■ WHAT NEEDS TO BE DONE
According to the text on media use, how much is consumer spending for media forecast to be per person?

##### QUOTED TEXT #####

Nearly Half of Our Lives Spent With TV, Radio, Internet, Newspapers, According to Census

Adults and teens will spend nearly five months (3,518 hours) next year watching television, surfing the Internet, reading daily newspapers and listening to personal music devices. That's only one of thousands of nuggets of information on Americana and the world in the U.S. Census Bureau's "Statistical Abstract of the United States: 2007," released today.

"The statistical abstract is a collaborative effort that showcases our government statistics and the work of the international community, private industry and nonprofit agency researchers," says Census Bureau Director Louis Kincannon.

According to projections from a communications industry forecast, people will spend 65 days in front of the TV, 41 days listening to radio and a little over a week on the Internet in 2007. Adults will spend about a week reading a daily newspaper and teens and adults will spend another week listening to recorded music. Consumer spending for media is forecasted to be $936.75 per person.

##### SUPPLIED RECORDS #####

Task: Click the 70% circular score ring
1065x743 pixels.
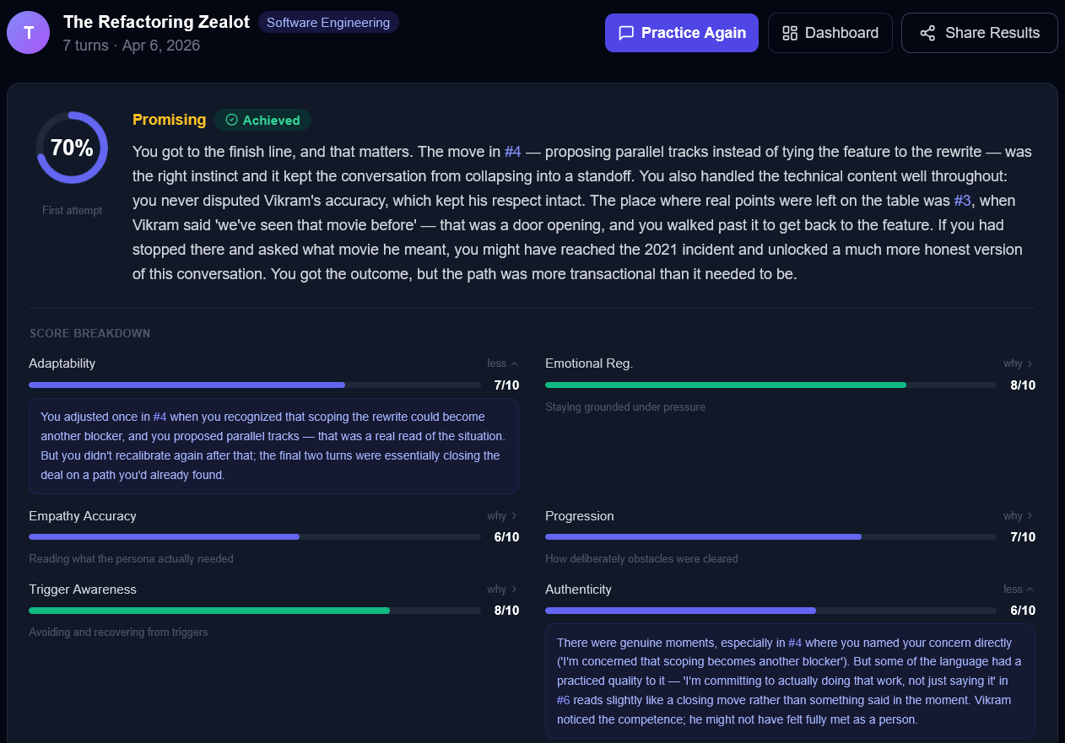Action: click(72, 148)
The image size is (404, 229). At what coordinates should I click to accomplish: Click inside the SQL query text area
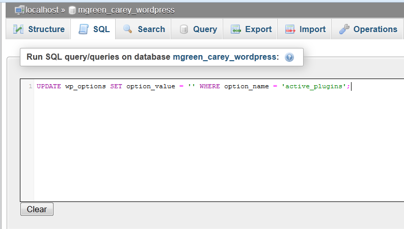tap(204, 143)
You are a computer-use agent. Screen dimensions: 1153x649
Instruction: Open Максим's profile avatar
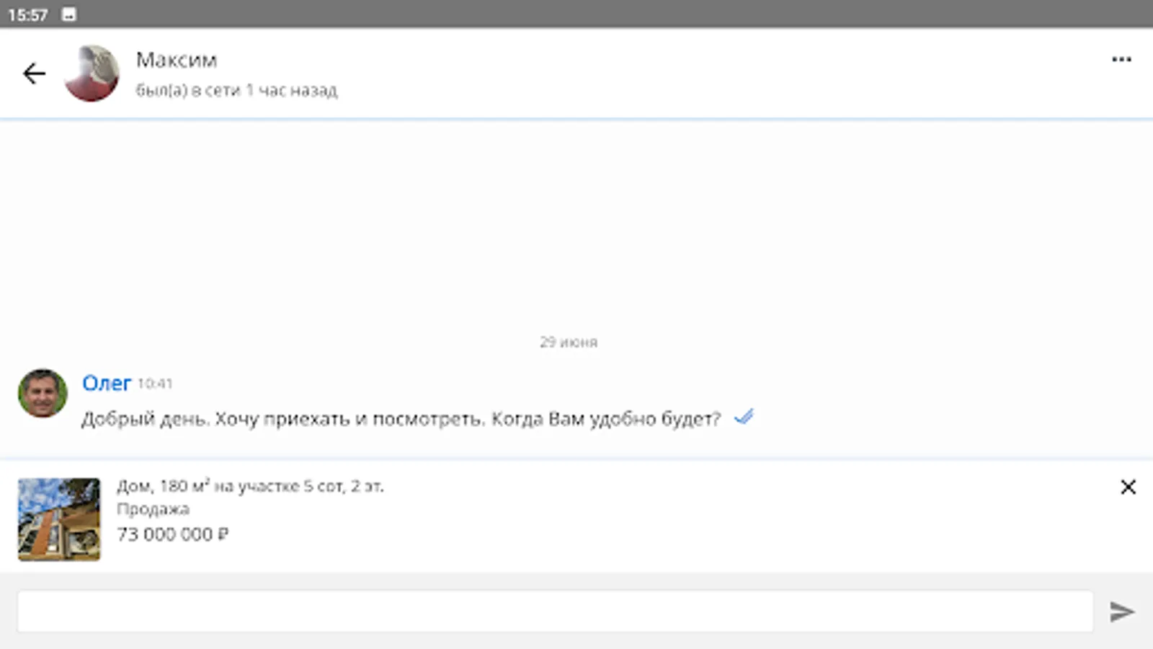coord(92,74)
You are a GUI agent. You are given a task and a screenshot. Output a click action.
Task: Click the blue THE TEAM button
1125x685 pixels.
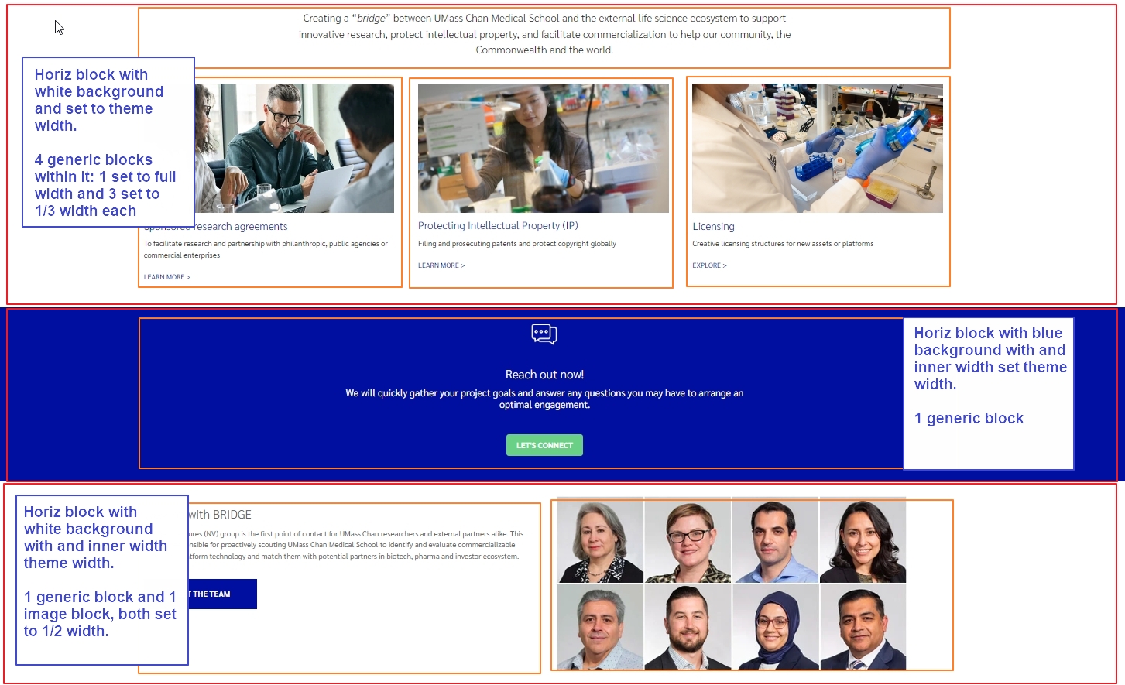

#####

■ TASK OUTPUT
$936.75 per person.